Como Funciona o Julgamento no Tribunal do Júri

Crimes dolosos contra a vida, como o homicídio doloso, são julgados pelo Tribunal do Júri. O procedimento é dividido em duas fases bem definidas, cada uma com sua própria dinâmica.

Primeira fase: judicium accusationis

Também chamada de fase de instrução preliminar, é conduzida por um juiz togado. Nela são colhidas provas, ouvidas testemunhas e analisados os elementos do inquérito. Ao final, o juiz decide se há indícios suficientes para levar o réu a julgamento (pronúncia), se deve impronunciá-lo, absolvê-lo sumariamente ou desclassificar o crime para outro que não seja de competência do júri.

Segunda fase: judicium causae

Uma vez pronunciado, o réu vai a julgamento em plenário perante sete jurados sorteados entre os cidadãos da comarca. Acusação e defesa apresentam seus argumentos, testemunhas podem ser reouvidas, e ao final os jurados respondem a quesitos formulados pelo juiz-presidente.

Quesitos e votação sigilosa

Os jurados votam de forma sigilosa, sem necessidade de fundamentar a decisão — é o chamado princípio da íntima convicção.
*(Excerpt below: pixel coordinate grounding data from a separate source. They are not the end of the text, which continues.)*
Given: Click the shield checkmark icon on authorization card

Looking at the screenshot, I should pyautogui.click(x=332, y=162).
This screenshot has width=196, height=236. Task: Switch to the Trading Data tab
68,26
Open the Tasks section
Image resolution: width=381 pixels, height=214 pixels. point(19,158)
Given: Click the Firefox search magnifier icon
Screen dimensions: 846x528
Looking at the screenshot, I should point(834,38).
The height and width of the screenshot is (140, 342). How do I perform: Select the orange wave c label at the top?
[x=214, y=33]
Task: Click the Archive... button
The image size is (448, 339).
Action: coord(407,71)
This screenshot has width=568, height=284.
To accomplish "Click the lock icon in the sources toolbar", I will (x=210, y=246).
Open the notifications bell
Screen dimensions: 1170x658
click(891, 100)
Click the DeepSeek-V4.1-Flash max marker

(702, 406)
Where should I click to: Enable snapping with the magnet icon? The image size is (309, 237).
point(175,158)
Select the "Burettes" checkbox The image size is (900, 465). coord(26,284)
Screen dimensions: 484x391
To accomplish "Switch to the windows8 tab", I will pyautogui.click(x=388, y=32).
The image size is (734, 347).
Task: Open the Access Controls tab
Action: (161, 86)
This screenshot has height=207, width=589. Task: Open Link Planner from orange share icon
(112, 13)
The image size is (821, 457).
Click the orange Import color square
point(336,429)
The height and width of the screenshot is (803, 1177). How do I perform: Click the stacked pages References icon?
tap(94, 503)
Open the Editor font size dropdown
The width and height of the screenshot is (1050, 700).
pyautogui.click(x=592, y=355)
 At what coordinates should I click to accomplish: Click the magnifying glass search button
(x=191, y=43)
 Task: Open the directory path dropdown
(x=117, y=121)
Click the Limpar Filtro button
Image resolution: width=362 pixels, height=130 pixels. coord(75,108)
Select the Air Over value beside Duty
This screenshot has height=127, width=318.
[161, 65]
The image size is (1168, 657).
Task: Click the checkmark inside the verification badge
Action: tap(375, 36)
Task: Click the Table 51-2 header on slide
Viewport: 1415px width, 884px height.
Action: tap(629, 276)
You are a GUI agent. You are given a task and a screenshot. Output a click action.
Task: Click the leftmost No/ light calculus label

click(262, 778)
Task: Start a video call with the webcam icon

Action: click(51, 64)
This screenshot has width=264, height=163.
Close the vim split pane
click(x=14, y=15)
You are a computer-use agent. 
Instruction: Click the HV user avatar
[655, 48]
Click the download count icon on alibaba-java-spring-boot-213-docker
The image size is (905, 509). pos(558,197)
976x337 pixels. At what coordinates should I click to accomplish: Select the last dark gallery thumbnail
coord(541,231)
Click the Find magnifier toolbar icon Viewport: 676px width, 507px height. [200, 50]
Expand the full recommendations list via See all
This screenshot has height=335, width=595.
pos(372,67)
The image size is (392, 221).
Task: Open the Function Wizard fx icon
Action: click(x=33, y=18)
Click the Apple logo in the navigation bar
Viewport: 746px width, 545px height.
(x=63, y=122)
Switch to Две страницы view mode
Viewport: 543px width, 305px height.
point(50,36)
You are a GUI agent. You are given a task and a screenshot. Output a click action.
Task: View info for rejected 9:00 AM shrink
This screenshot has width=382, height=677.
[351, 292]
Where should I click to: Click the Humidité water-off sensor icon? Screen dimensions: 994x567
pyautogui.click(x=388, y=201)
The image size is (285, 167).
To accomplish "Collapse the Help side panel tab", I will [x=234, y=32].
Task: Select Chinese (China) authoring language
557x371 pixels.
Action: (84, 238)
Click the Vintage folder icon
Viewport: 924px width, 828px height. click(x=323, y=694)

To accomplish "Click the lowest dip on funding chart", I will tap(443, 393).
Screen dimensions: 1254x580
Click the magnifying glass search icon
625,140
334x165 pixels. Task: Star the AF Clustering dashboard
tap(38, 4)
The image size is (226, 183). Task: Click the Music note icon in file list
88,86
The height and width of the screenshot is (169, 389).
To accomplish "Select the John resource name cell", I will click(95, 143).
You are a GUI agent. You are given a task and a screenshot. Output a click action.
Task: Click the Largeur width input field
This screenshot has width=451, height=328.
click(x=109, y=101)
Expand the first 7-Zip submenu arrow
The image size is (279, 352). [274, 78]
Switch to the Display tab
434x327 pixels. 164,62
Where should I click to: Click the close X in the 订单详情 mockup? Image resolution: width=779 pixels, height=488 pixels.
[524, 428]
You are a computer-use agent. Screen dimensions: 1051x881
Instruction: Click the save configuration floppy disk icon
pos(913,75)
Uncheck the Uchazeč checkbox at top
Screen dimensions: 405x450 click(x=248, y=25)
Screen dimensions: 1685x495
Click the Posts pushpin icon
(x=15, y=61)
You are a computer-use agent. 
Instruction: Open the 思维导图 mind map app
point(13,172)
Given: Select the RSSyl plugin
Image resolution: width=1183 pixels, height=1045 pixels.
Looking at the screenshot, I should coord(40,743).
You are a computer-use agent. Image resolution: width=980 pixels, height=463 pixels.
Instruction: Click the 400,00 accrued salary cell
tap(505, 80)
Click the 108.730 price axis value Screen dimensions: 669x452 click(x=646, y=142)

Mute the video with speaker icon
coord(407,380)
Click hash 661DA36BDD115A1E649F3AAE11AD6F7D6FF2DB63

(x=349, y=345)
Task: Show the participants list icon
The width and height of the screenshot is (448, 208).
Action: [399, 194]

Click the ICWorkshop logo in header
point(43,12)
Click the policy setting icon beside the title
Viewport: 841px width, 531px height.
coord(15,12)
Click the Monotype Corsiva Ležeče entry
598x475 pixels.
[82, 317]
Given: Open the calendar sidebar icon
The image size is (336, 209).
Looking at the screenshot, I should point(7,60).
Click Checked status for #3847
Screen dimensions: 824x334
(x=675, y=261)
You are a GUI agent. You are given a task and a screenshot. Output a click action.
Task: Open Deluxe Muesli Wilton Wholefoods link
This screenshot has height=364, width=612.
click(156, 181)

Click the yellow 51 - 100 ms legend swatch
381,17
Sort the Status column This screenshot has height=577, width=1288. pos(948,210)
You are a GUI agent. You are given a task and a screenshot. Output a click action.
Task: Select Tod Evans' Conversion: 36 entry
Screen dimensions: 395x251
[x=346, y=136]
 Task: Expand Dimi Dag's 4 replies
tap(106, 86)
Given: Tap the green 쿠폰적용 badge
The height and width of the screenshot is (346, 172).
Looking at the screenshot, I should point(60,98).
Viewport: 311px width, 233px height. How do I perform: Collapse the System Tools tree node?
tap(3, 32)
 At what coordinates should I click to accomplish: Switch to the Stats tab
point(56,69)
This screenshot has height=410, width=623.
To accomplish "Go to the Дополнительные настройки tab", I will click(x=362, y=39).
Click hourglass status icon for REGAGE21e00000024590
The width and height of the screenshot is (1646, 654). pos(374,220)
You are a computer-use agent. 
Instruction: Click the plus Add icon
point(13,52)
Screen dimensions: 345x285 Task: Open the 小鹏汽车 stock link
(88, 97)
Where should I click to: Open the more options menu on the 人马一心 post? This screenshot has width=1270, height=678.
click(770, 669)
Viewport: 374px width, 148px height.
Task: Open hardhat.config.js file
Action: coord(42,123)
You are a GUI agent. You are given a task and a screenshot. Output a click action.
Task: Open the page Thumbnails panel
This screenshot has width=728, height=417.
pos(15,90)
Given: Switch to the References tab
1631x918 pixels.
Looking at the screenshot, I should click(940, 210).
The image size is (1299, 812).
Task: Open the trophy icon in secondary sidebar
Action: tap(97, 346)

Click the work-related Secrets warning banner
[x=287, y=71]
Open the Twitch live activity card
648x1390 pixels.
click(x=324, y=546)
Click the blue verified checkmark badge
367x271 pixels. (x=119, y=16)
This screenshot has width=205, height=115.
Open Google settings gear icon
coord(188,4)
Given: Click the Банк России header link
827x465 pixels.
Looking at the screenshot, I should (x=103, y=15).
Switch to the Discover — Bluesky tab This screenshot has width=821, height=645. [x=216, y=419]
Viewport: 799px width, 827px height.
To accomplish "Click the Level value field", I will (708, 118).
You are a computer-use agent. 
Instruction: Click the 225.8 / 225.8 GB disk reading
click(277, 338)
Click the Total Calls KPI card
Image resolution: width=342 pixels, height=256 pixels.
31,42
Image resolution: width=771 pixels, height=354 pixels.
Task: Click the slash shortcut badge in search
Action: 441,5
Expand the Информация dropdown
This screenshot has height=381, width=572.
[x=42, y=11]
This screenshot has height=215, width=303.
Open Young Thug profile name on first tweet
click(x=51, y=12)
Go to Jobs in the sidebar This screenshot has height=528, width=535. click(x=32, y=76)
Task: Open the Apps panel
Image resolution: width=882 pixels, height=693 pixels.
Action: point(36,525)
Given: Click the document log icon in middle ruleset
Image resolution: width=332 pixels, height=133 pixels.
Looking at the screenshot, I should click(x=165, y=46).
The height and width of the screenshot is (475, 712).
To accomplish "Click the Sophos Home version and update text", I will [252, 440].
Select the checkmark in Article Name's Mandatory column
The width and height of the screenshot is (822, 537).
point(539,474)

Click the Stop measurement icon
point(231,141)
Essa característica é o que abre espaço para que teses como legítima defesa, negativa de autoria ou desclassificação sejam apresentadas de forma persuasiva ao júri, sempre sustentadas nos elementos do processo.

Soberania dos veredictos

A Constituição Federal garante a soberania dos veredictos do júri: a decisão dos jurados não pode ser substituída pela de um juiz togado, embora existam mecanismos recursais específicos para discutir vícios do julgamento.